**Work order**
What the task needs is every record repeated exactly, nothing more.

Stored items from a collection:
------------
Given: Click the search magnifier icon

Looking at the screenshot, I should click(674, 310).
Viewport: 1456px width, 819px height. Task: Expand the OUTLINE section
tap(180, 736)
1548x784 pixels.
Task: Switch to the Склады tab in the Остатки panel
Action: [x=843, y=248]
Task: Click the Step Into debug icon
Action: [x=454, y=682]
------------
**Written reply**
Given: Click the search magnifier icon

Looking at the screenshot, I should click(674, 310).
Viewport: 1456px width, 819px height. Task: Expand the OUTLINE section
tap(180, 736)
1548x784 pixels.
Task: Switch to the Склады tab in the Остатки panel
Action: [x=843, y=248]
Task: Click the Step Into debug icon
Action: [x=454, y=682]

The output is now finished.